===== Given information =====

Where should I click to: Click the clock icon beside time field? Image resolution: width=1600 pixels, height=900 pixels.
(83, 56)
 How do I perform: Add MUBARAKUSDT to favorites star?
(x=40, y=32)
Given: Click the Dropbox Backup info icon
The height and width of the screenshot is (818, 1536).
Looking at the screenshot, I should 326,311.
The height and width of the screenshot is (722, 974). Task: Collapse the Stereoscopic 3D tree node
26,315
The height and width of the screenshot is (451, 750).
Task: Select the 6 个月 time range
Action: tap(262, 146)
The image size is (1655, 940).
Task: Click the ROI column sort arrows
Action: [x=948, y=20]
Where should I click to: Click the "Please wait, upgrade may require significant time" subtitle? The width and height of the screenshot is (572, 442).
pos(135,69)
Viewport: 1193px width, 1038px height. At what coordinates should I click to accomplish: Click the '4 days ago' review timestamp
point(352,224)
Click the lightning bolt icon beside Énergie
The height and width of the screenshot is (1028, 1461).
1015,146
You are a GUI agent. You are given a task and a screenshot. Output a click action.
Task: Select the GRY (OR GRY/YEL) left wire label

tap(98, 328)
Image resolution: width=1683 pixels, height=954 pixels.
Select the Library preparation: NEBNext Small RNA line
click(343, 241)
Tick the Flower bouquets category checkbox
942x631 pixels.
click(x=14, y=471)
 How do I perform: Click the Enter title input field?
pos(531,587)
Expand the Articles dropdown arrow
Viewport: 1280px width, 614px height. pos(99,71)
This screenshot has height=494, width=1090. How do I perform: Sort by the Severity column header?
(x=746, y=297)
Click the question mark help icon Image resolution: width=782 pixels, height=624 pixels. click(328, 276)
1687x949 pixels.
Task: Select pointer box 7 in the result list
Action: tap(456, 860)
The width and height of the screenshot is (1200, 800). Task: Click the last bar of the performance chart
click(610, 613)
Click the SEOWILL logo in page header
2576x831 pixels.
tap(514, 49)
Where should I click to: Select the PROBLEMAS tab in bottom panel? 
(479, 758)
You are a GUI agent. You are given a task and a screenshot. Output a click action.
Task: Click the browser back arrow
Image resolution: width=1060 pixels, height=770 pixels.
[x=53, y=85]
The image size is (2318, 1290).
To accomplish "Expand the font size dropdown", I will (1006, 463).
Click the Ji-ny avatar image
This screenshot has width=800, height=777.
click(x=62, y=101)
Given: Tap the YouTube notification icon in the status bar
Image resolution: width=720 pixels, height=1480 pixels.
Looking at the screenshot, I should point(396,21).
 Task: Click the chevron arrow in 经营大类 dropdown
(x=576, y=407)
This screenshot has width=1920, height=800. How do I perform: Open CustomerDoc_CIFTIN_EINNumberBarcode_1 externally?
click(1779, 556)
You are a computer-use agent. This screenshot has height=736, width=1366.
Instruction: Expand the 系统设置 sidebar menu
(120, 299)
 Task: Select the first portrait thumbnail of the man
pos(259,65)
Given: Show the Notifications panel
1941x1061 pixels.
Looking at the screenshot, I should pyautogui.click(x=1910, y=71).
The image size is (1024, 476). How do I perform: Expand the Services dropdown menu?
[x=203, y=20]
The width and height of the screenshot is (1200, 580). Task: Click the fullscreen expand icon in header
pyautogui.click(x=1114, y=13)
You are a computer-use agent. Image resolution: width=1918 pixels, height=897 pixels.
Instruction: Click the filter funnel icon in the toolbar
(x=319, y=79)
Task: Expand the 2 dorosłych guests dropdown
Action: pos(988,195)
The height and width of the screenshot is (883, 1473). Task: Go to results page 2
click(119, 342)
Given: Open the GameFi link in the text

=====

Quote every entry exactly.

§ **Finished exercise**:
Where should I click to: Click the clock icon beside time field? Image resolution: width=1600 pixels, height=900 pixels.
(83, 56)
 How do I perform: Add MUBARAKUSDT to favorites star?
(x=40, y=32)
Given: Click the Dropbox Backup info icon
The height and width of the screenshot is (818, 1536).
Looking at the screenshot, I should 326,311.
The height and width of the screenshot is (722, 974). Task: Collapse the Stereoscopic 3D tree node
26,315
The height and width of the screenshot is (451, 750).
Task: Select the 6 个月 time range
Action: tap(262, 146)
The image size is (1655, 940).
Task: Click the ROI column sort arrows
Action: [x=948, y=20]
Where should I click to: Click the "Please wait, upgrade may require significant time" subtitle? The width and height of the screenshot is (572, 442).
pos(135,69)
Viewport: 1193px width, 1038px height. At what coordinates should I click to accomplish: Click the '4 days ago' review timestamp
point(352,224)
Click the lightning bolt icon beside Énergie
The height and width of the screenshot is (1028, 1461).
1015,146
You are a GUI agent. You are given a task and a screenshot. Output a click action.
Task: Select the GRY (OR GRY/YEL) left wire label

tap(98, 328)
Image resolution: width=1683 pixels, height=954 pixels.
Select the Library preparation: NEBNext Small RNA line
click(343, 241)
Tick the Flower bouquets category checkbox
942x631 pixels.
click(x=14, y=471)
 How do I perform: Click the Enter title input field?
pos(531,587)
Expand the Articles dropdown arrow
Viewport: 1280px width, 614px height. pos(99,71)
This screenshot has height=494, width=1090. How do I perform: Sort by the Severity column header?
(x=746, y=297)
Click the question mark help icon Image resolution: width=782 pixels, height=624 pixels. click(328, 276)
1687x949 pixels.
Task: Select pointer box 7 in the result list
Action: tap(456, 860)
The width and height of the screenshot is (1200, 800). Task: Click the last bar of the performance chart
click(610, 613)
Click the SEOWILL logo in page header
2576x831 pixels.
tap(514, 49)
Where should I click to: Select the PROBLEMAS tab in bottom panel? 
(479, 758)
You are a GUI agent. You are given a task and a screenshot. Output a click action.
Task: Click the browser back arrow
Image resolution: width=1060 pixels, height=770 pixels.
[x=53, y=85]
The image size is (2318, 1290).
To accomplish "Expand the font size dropdown", I will (1006, 463).
Click the Ji-ny avatar image
This screenshot has width=800, height=777.
click(x=62, y=101)
Given: Tap the YouTube notification icon in the status bar
Image resolution: width=720 pixels, height=1480 pixels.
Looking at the screenshot, I should point(396,21).
 Task: Click the chevron arrow in 经营大类 dropdown
(x=576, y=407)
This screenshot has width=1920, height=800. How do I perform: Open CustomerDoc_CIFTIN_EINNumberBarcode_1 externally?
click(1779, 556)
You are a computer-use agent. This screenshot has height=736, width=1366.
Instruction: Expand the 系统设置 sidebar menu
(120, 299)
 Task: Select the first portrait thumbnail of the man
pos(259,65)
Given: Show the Notifications panel
1941x1061 pixels.
Looking at the screenshot, I should pyautogui.click(x=1910, y=71).
The image size is (1024, 476). How do I perform: Expand the Services dropdown menu?
[x=203, y=20]
The width and height of the screenshot is (1200, 580). Task: Click the fullscreen expand icon in header
pyautogui.click(x=1114, y=13)
You are a computer-use agent. Image resolution: width=1918 pixels, height=897 pixels.
Instruction: Click the filter funnel icon in the toolbar
(x=319, y=79)
Task: Expand the 2 dorosłych guests dropdown
Action: pos(988,195)
The height and width of the screenshot is (883, 1473). Task: Go to results page 2
click(119, 342)
Given: Open the GameFi link in the text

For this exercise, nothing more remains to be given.